New Approach to Modeling Symbiosis in Biological and Social Systems

TL;DR

This paper introduces a nonlinear framework for modeling symbiosis in biological and social systems, capturing various interaction types and analyzing complex dynamical behaviors including coexistence, oscillations, and regime shifts.

Contribution

It presents a unified nonlinear approach to model different symbiosis types, extending beyond traditional linear models, and analyzes their dynamical regimes and bifurcations.

Findings

Multiple dynamical regimes identified, including coexistence and oscillations.

Bifurcation analysis reveals how parameter changes affect system behavior.

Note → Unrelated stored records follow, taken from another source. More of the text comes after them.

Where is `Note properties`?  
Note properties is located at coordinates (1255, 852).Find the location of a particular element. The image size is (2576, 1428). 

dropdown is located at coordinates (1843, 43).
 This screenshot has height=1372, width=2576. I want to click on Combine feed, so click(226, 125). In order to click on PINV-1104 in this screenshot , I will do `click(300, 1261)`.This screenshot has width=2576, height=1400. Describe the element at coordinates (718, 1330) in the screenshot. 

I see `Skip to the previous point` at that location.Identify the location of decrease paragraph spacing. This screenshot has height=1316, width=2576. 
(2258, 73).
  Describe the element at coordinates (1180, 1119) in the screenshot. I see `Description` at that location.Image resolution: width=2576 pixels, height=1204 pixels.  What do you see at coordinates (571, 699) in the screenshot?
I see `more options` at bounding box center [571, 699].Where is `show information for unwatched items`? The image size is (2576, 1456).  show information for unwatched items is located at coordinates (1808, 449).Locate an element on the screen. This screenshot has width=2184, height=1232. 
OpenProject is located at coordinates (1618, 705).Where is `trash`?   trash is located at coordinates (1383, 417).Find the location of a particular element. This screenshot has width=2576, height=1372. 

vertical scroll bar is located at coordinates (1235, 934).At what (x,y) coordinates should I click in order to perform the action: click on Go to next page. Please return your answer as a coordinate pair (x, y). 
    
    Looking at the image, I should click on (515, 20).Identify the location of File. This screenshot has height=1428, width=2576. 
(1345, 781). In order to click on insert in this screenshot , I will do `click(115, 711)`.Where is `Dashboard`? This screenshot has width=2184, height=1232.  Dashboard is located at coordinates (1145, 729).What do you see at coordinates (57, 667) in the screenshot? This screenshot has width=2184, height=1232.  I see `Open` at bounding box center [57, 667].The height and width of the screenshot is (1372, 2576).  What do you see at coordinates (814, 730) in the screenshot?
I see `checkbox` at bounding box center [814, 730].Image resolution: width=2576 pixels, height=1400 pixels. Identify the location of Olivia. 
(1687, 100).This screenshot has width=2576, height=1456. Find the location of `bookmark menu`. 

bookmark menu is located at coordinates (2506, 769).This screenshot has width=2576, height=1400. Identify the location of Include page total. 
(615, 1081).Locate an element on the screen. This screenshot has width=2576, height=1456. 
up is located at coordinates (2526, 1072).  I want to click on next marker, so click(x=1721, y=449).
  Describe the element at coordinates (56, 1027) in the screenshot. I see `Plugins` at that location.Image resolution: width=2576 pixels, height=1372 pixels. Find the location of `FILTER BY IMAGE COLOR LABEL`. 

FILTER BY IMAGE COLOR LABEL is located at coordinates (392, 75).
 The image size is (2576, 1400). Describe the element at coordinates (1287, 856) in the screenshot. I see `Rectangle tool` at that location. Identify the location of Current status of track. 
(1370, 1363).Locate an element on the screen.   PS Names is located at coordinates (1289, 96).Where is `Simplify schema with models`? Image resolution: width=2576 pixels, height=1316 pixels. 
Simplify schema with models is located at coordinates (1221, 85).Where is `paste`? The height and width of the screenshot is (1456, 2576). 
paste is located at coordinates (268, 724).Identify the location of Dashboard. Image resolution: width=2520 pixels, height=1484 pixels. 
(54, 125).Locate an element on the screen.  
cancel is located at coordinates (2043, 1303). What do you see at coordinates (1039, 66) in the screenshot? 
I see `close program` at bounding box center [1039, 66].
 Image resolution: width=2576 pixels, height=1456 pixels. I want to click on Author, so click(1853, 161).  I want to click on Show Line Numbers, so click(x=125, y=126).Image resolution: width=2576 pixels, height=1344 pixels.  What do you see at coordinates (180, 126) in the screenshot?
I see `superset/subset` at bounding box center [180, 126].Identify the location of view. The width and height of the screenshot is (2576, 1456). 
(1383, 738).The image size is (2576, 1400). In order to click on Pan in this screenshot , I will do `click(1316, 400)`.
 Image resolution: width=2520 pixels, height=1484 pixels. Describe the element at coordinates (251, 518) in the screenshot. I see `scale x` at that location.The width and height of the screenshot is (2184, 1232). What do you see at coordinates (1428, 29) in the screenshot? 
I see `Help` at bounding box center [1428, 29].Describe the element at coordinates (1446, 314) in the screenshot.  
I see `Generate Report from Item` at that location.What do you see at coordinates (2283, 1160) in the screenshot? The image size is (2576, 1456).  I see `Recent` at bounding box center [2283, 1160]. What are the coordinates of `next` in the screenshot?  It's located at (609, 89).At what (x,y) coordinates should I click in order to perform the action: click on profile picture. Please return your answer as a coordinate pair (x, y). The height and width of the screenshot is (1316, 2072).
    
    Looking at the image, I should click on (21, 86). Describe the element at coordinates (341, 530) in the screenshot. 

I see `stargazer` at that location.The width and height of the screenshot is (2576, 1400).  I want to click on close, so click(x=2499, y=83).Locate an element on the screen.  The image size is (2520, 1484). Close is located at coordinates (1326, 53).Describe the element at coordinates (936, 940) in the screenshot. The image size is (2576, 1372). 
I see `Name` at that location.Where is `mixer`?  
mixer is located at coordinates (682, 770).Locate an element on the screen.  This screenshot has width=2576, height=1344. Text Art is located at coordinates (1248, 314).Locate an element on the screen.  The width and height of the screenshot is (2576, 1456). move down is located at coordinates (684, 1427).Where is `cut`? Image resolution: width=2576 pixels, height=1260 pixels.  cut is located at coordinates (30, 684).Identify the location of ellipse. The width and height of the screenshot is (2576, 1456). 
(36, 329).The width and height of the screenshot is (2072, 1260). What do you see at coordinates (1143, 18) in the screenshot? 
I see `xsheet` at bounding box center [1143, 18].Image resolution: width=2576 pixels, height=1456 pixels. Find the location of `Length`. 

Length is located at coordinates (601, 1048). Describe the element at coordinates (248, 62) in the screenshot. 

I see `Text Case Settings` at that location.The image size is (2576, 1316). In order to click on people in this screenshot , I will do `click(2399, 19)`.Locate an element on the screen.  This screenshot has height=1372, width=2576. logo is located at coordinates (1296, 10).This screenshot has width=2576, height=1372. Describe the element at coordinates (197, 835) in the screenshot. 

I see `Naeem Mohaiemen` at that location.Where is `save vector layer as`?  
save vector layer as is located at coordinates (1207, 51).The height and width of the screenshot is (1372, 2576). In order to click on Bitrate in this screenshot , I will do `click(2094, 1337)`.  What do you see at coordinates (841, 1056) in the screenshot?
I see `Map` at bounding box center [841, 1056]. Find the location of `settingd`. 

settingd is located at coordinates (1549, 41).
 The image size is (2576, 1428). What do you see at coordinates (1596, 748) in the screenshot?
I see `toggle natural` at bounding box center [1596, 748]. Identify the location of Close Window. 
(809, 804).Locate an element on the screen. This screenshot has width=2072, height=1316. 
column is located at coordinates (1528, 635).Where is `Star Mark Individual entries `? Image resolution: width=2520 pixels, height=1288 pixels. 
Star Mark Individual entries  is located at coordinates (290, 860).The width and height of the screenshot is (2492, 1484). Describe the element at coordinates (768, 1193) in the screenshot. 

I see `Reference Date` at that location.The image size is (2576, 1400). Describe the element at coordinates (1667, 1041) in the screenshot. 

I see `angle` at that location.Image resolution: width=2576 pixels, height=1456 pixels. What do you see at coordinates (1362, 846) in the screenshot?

Unified scheme encompasses mutualism, commensalism, and parasitism.

Abstract

We suggest a novel approach to treating symbiotic relations between biological species or social entities. The main idea is the characterisation of symbiotic relations of coexisting species through their mutual influence on their respective carrying capacities, taking into account that this influence can be quite strong and requires a nonlinear functional framework. We distinguish three variants of mutual influence, representing the main types of relations between species: (i) passive symbiosis, when the mutual carrying capacities are influenced by other species without their direct interactions; (ii) active symbiosis, when the carrying capacities are transformed by interacting species; and (iii) mixed symbiosis, when the carrying capacity of one species is influenced by direct interactions, while that of the other species is not. The approach allows us to describe all kinds of symbiosis, mutualism, commensalism, and parasitism within a unified scheme. The case of two symbiotic species is analysed in detail, demonstrating several dynamical regimes of coexistence, unbounded growth of both populations, growth of one and elimination of the other population, convergence to evolutionary stable states, and everlasting population oscillations. The change of the dynamical regimes occurs by varying the system parameters characterising the destruction or creation of the mutual carrying capacities. The regime changes are associated with several dynamical system bifurcations.